O Mestrado Profissional em Saúde da Família (Profsaúde) e a Rede Brasileira de Educação e Trabalho Interprofissional em Saúde (ReBETIS) promoveram em 20 de agosto a Conferência Livre Nacional de Interprofissionalidade, com o tema "Estratégias para o fortalecimento da educação e do trabalho interprofissional no SUS".
O evento – cuja íntegra está disponível no YouTube – foi realizado no contexto da 4º Conferência Nacional de Gestão do Trabalho e da Educação na Saúde e buscou identificar os desafios entre trabalhadoras e trabalhadores do SUS para a promoção da equidade e o reconhecimento dos saberes e competências no dia-a-dia de trabalho no Sistema Único de Saúde (SUS).
Foram conferencistas as professoras Sylvia Batista e Marina Peduzzi; e moderadores a coordenadora acadêmica adjunta nacional do Profsaúde, Carla Teixeira; e o professor Cristiano Regis, do ReBETIS.
Pesquisadora do Observatório dos Técnicos em Saúde (OTS), Isabella Koster participou do evento e contribuiu para o debate questionando as conferencistas sobre a necessidade de abordar a interprofissionalidade entre as diferentes profissões, especialmente entre as de nível médio e superior, cujo trabalho se organiza de forma hierarquizada e a educação é fragmentada, fruto da divisão social do trabalho..
Peduzzi afirmou que “de fato se a gente pensa na hierarquia das profissões, nós temos a profissão médica como uma profissão dominante. Não é o médico individualmente, o ‘doutor João’, isto é estrutural. É como a sociedade se organizou nos últimos 200, 300 anos. Então no campo da saúde a ação central é a ação da Medicina, do saber médico. Em torno dessa ação, do saber médico, se organizam todas as outras ações. Isso constitui uma intensa hierarquia entre os agentes do trabalho. Na construção do SUS, nós temos tentado fazer uma resistência a isso o tempo inteiro, reconhecendo que a qualidade da atenção à saúde da população é uma resposta das intervenções que um número enorme de profissionais, com diferentes formações e competências, realizam”.
A conferencista respondeu ainda à pergunta de Koster sobre como implantar medidas estruturantes que possam intervir na formação que ocorre essencialmente pela iniciativa privada. “A formação da enfermagem é um exemplo. Na formação técnica, ocorre 82% na iniciativa privada, onde 84% das trabalhadoras, mulheres negras, atuam no SUS, segundo os dados do Observatório dos Técnicos em Saúde”, questionou.
De acordo com Peduzzi, o crescimento “sem regulação e desgovernado” do ensino no setor privado ocorrido nas últimas três décadas é uma questão que atravessa e impacta na interprofissionalidade.
“A construção da formação e prática interprofissional é contra-hegemônica, ela vai na direção de ampliar a concepção de saúde, de cuidado, das responsabilidades que nós compartilhamos para garantir acesso a todos. Essa é uma questão que diz respeito a nós, sem dúvida, e quando a gente fala de equidade, como a SGTES/MS está provocando e vamos lá discutir na Conferência Nacional para o âmbito dos trabalhadores de saúde, entramos num contexto de forte tensão”.

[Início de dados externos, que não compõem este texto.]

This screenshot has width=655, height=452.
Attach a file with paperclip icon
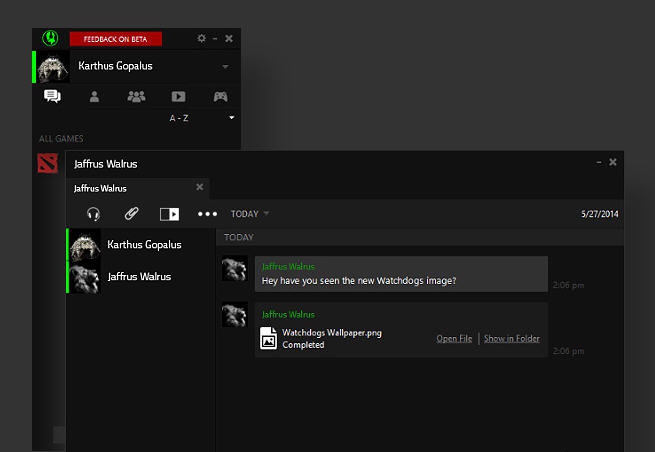coord(131,213)
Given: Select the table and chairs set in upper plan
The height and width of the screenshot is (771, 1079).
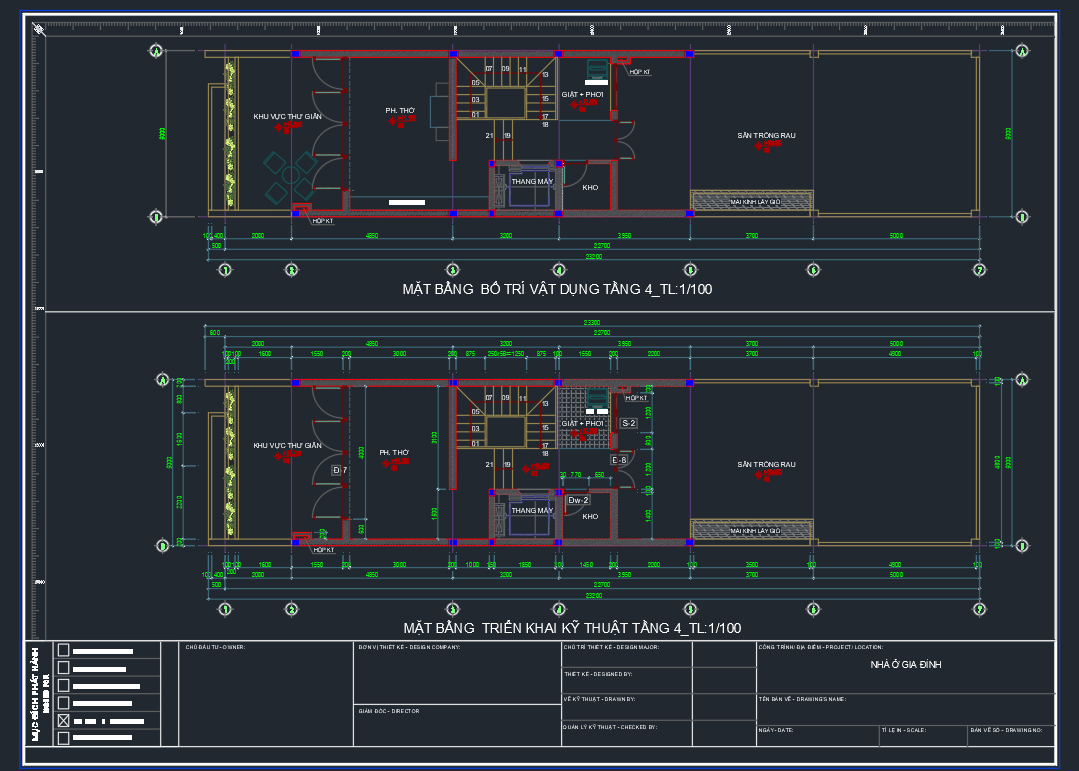Looking at the screenshot, I should pos(288,173).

Esta tensão, na visão da conferencista, é oriunda de múltiplas contradições. “O que está por trás das diferenças e desigualdades de gênero, do racismo e das profissões e ocupações de saúde são as classes sociais. Quem tem acesso à formação, à educação, e qual é o caminho a trajetória que as pessoas têm oportunidade de percorrer e se preparar para entrar no trabalho? Aí nós entramos realmente num campo de muita tensão, que está na interprofissionalidade”, indica.
Peduzzi citou estudos que demonstram que no interior da enfermagem, vem aumentando o número de homens, hoje em dia em torno de 15%, mas que os mesmos sobem mais na hierarquia dos serviços de saúde do que as enfermeiras mulheres, que compõem 85% da categoria. “São pesquisas feitas fora do Brasil, mas que dizem muito respeito a nós também, então é impressionante como o tempo todo a gente reproduz essas iniquidades de gênero, de raça e de profissão”, concluiu.

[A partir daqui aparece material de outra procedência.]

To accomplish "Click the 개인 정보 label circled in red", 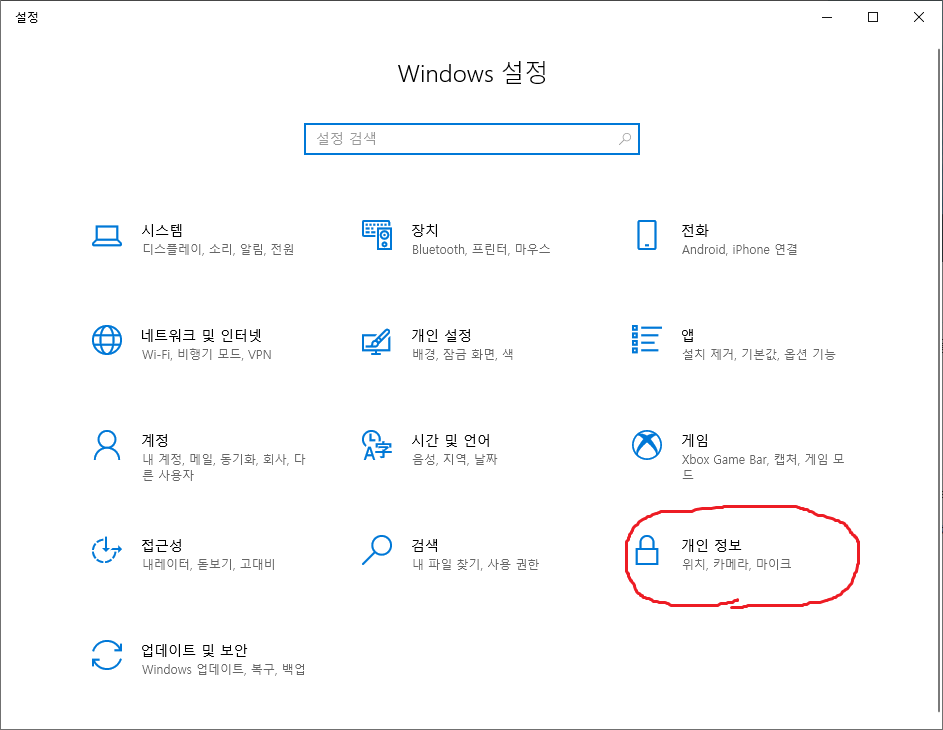I will (x=711, y=545).
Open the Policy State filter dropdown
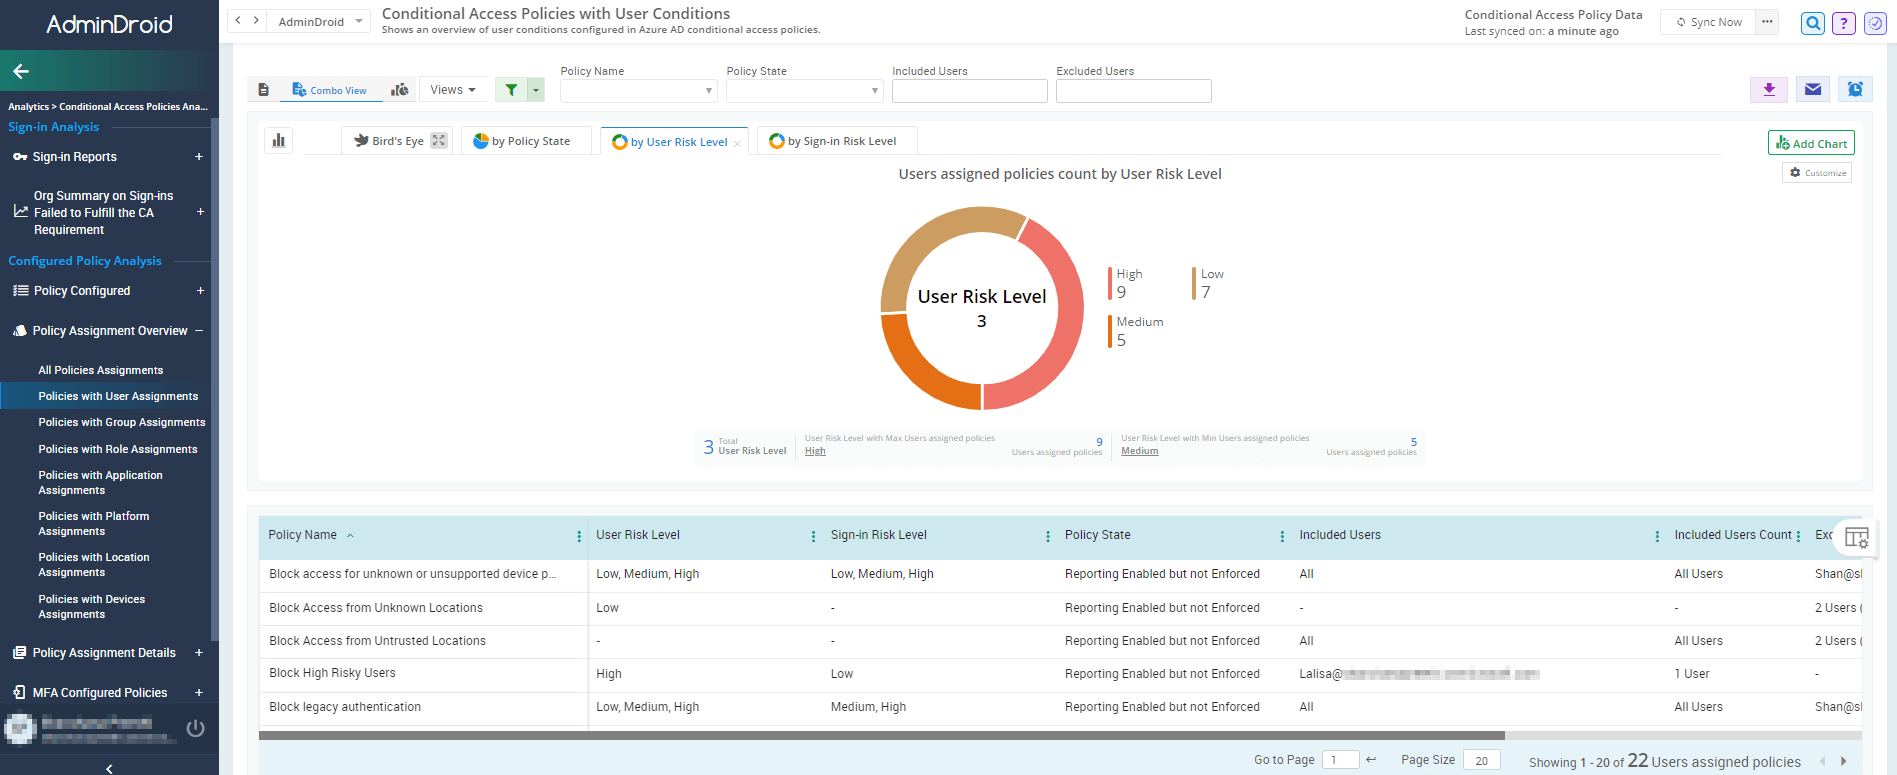The width and height of the screenshot is (1897, 775). (x=804, y=91)
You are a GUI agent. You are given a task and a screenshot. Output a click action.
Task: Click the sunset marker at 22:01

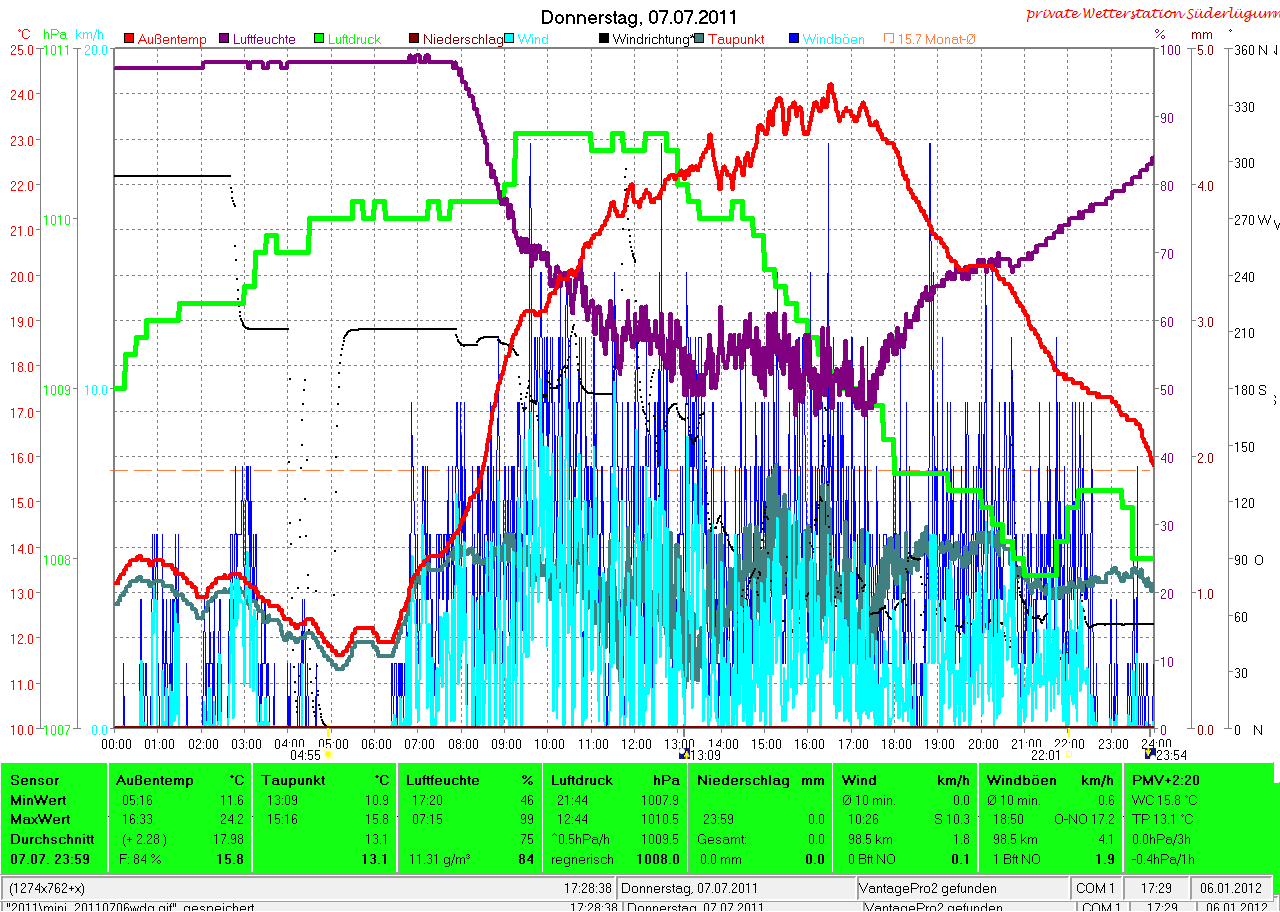pyautogui.click(x=1068, y=755)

Para a pesquisadora do OTS, o debate acima foi frutífero e repercutiu nas sugestões das e dos participantes sobre as diretrizes e propostas que serão encaminhadas para a 4º CNGTES, em dezembro. “Considerando a interprofissionalidade como um princípio formativo, os grupos de trabalho sugeriram a inclusão da formação técnica, para além da graduação e pós-graduação que já estavam contempladas no texto base apresentado pelas entidades promotoras na conferência”, atestou Isabella Koster.